Data on locating visible targets
■ ■ ■ ■ ■ ■ ■

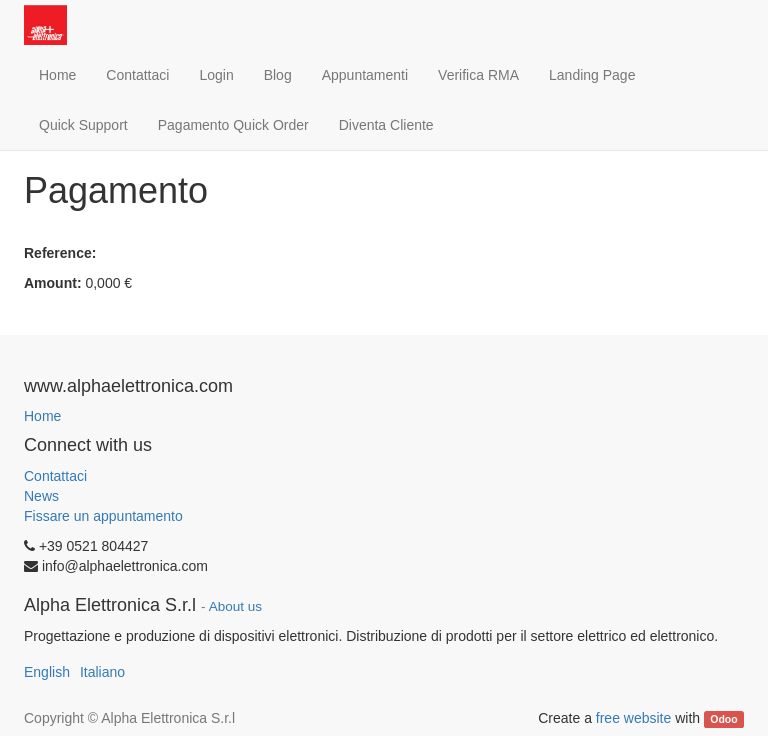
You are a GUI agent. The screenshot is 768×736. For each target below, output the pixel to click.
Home (42, 416)
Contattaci (55, 476)
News (41, 496)
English (47, 672)
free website (633, 718)
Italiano (102, 672)
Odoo (723, 719)
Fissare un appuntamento (103, 516)
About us (235, 606)
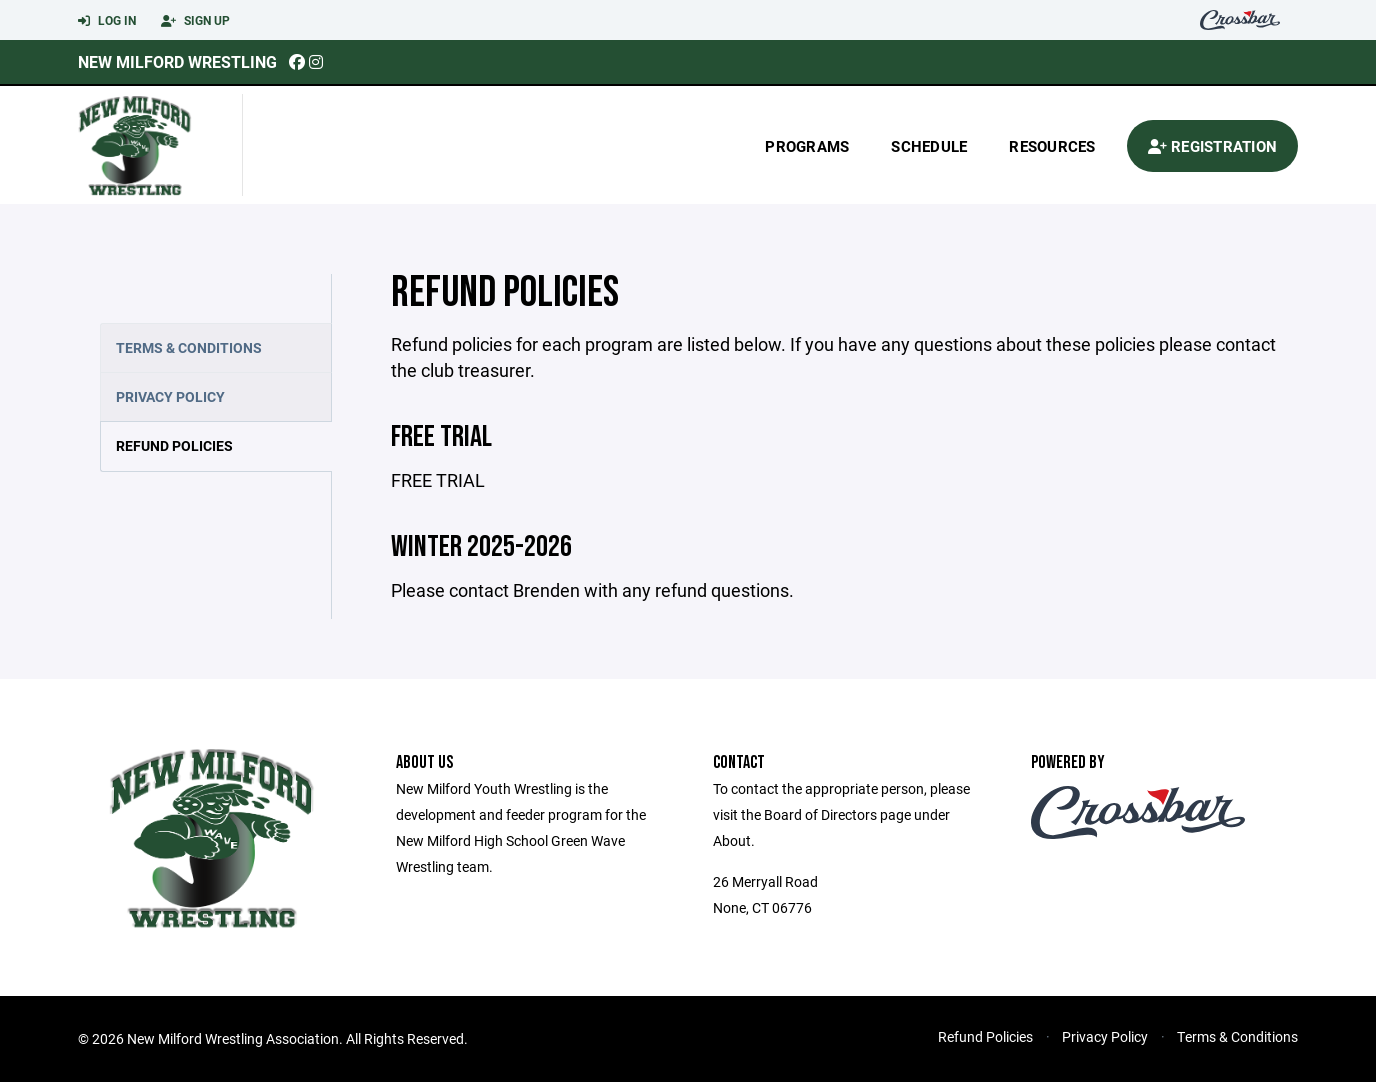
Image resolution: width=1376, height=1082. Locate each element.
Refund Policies (174, 445)
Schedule (929, 146)
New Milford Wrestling (177, 61)
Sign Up (195, 21)
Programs (807, 146)
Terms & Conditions (189, 347)
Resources (1052, 146)
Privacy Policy (170, 396)
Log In (107, 21)
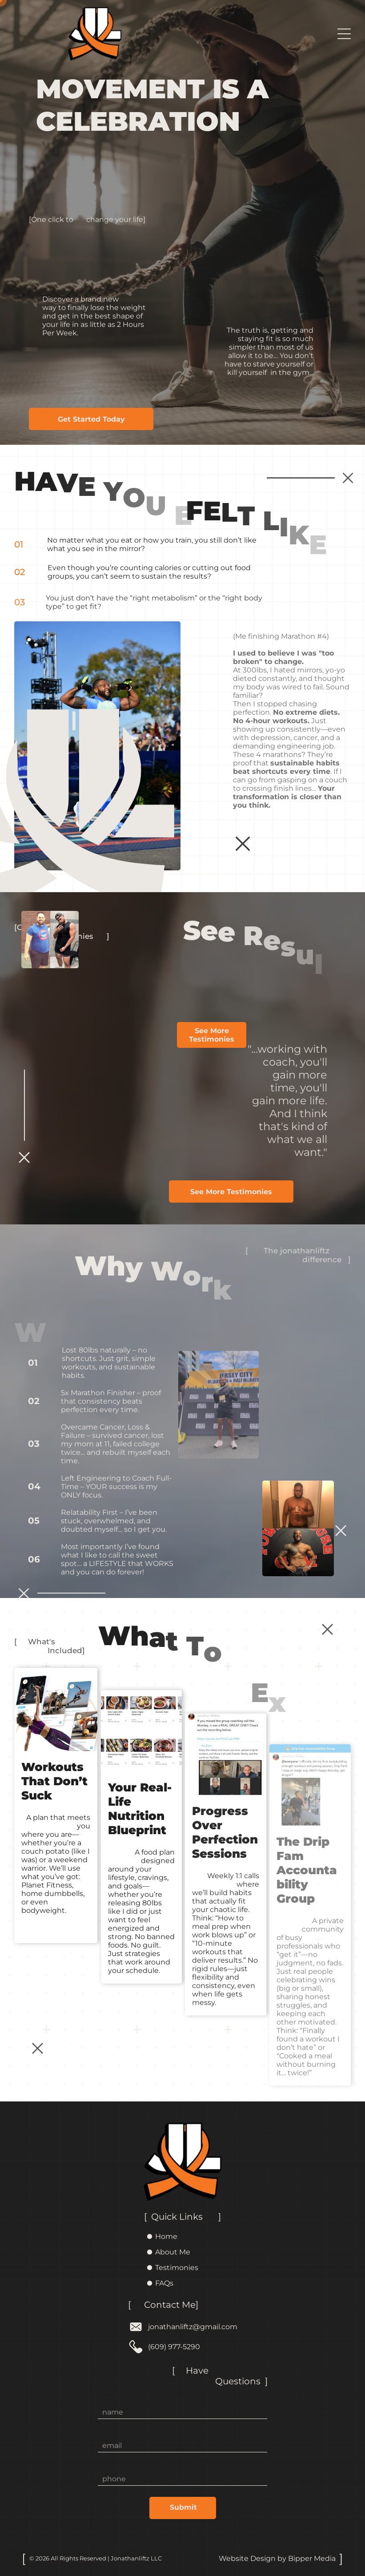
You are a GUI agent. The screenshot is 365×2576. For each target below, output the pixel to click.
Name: (109, 2400)
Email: (108, 2433)
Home (166, 2236)
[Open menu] (344, 33)
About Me (172, 2252)
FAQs (164, 2283)
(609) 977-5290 (174, 2347)
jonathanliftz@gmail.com (192, 2326)
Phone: (110, 2467)
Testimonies (176, 2267)
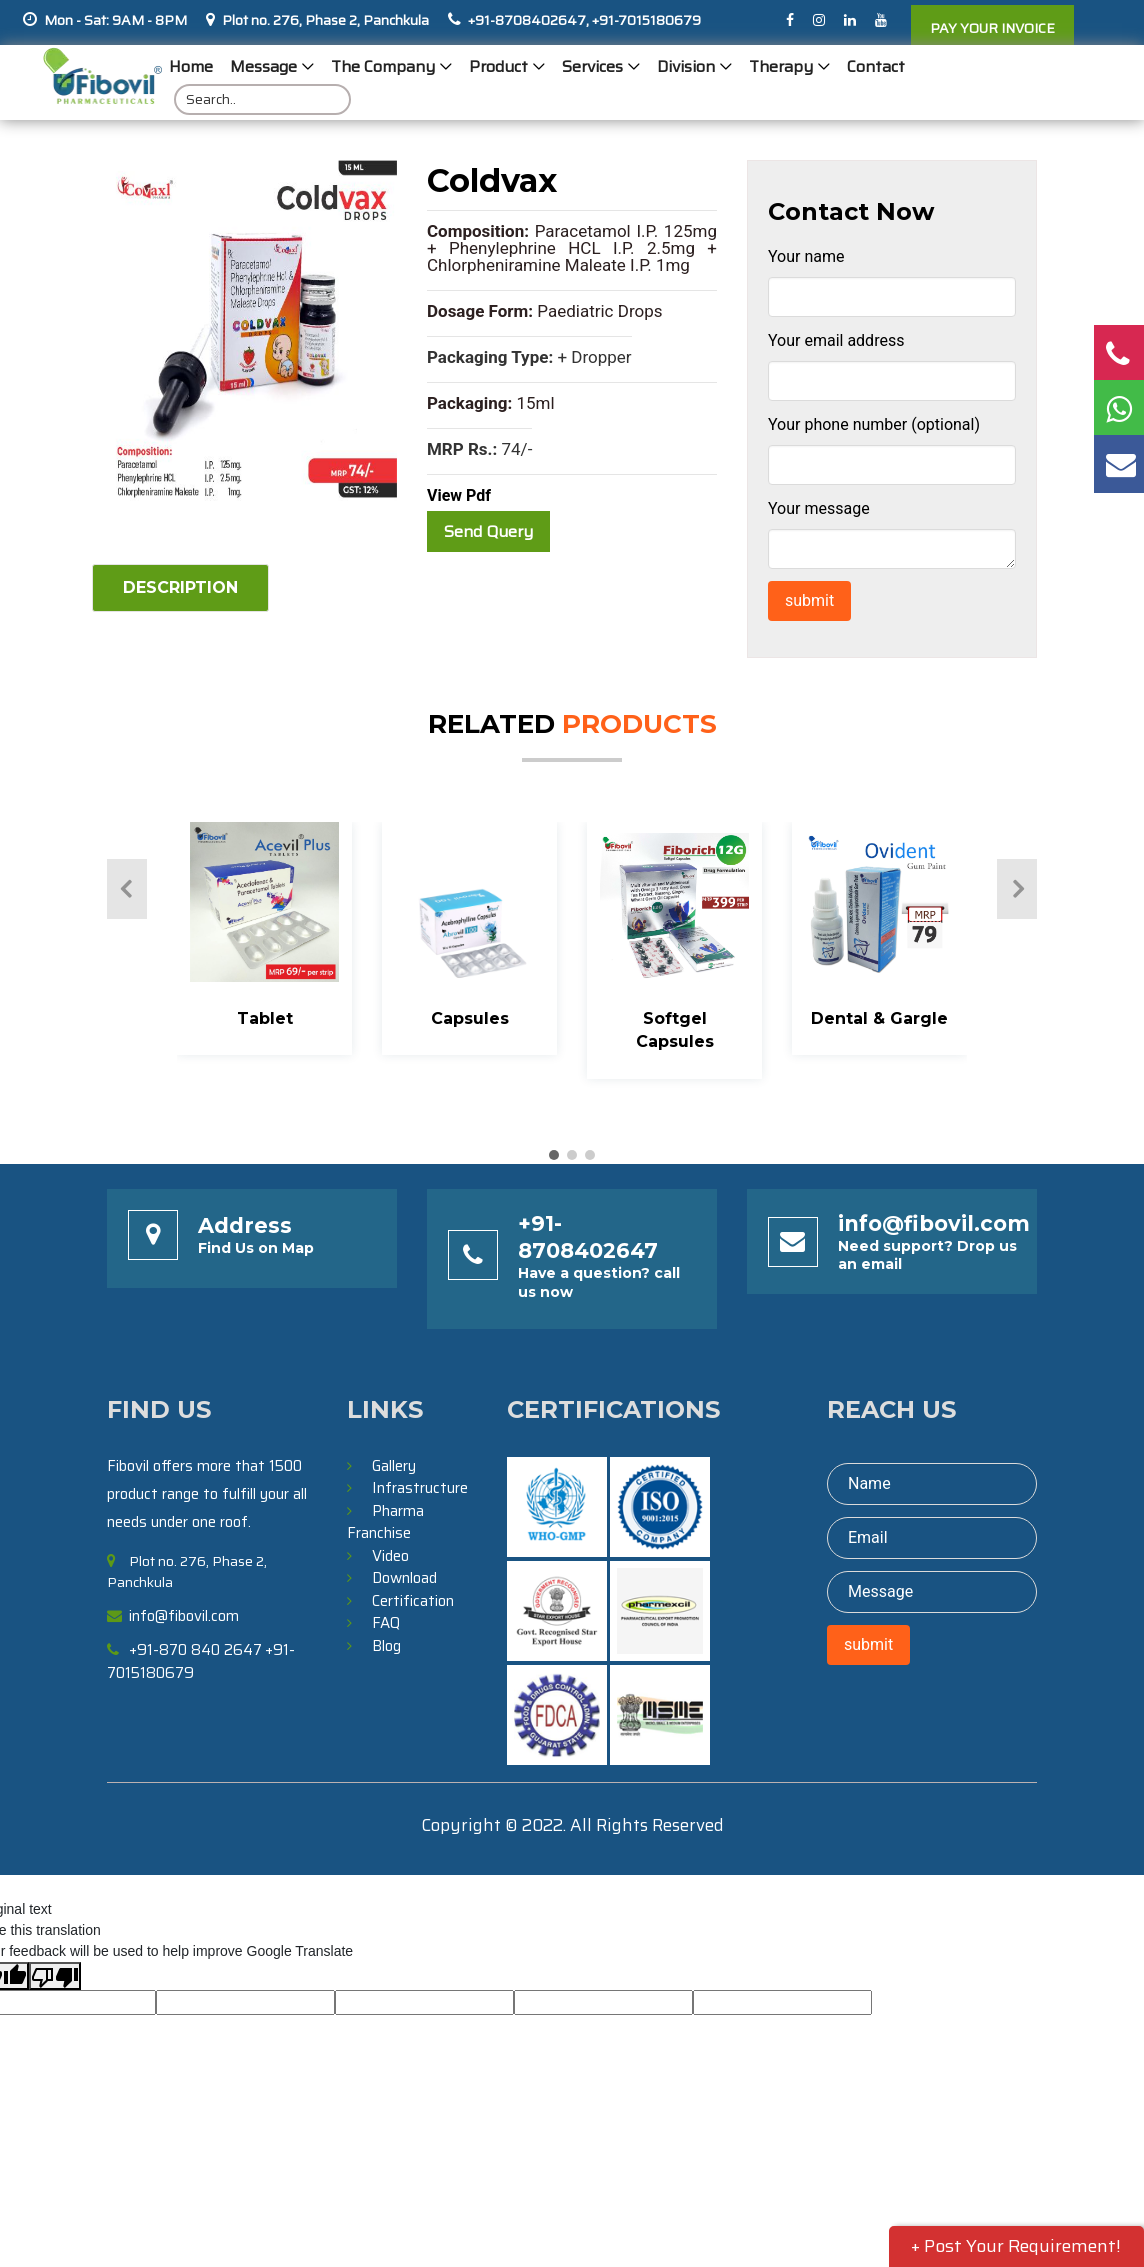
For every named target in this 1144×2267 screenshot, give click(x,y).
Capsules (470, 1018)
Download (404, 1578)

■ ■ ■ ■ ■ ■ ■

**Task directions:** Please render the rows above as a Markdown table with the columns "No." and "Line", giving each line its own number and skipping blank lines. Leave the pictures out.

**The output:**
| No. | Line |
|---|---|
| 1 | You are a GUI agent. The screenshot is 768×736. For each target below, output the pixel to click. |
| 2 | Home (42, 416) |
| 3 | Contattaci (55, 476) |
| 4 | News (41, 496) |
| 5 | English (47, 672) |
| 6 | free website (633, 718) |
| 7 | Italiano (102, 672) |
| 8 | Odoo (723, 719) |
| 9 | Fissare un appuntamento (103, 516) |
| 10 | About us (235, 606) |
| 11 | Image resolution: width=1376, height=1082. Locate each element. |
| 12 | Refund Policies (174, 445) |
| 13 | Schedule (929, 146) |
| 14 | New Milford Wrestling (177, 61) |
| 15 | Sign Up (195, 21) |
| 16 | Programs (807, 146) |
| 17 | Terms & Conditions (189, 347) |
| 18 | Resources (1052, 146) |
| 19 | Privacy Policy (170, 396) |
| 20 | Log In (107, 21) |
| 21 | You are a GUI agent. The screenshot is 365×2576. For each target below, output the pixel to click. |
| 22 | Name: (109, 2400) |
| 23 | Email: (108, 2433) |
| 24 | Home (166, 2236) |
| 25 | [Open menu] (344, 33) |
| 26 | About Me (172, 2252) |
| 27 | FAQs (164, 2283) |
| 28 | (609) 977-5290 (174, 2347) |
| 29 | jonathanliftz@gmail.com (192, 2326) |
| 30 | Phone: (110, 2467) |
| 31 | Testimonies (176, 2267) |
| 32 | For every named target in this 1144×2267 screenshot, give click(x,y). |
| 33 | Capsules (470, 1018) |
| 34 | Download (404, 1578) |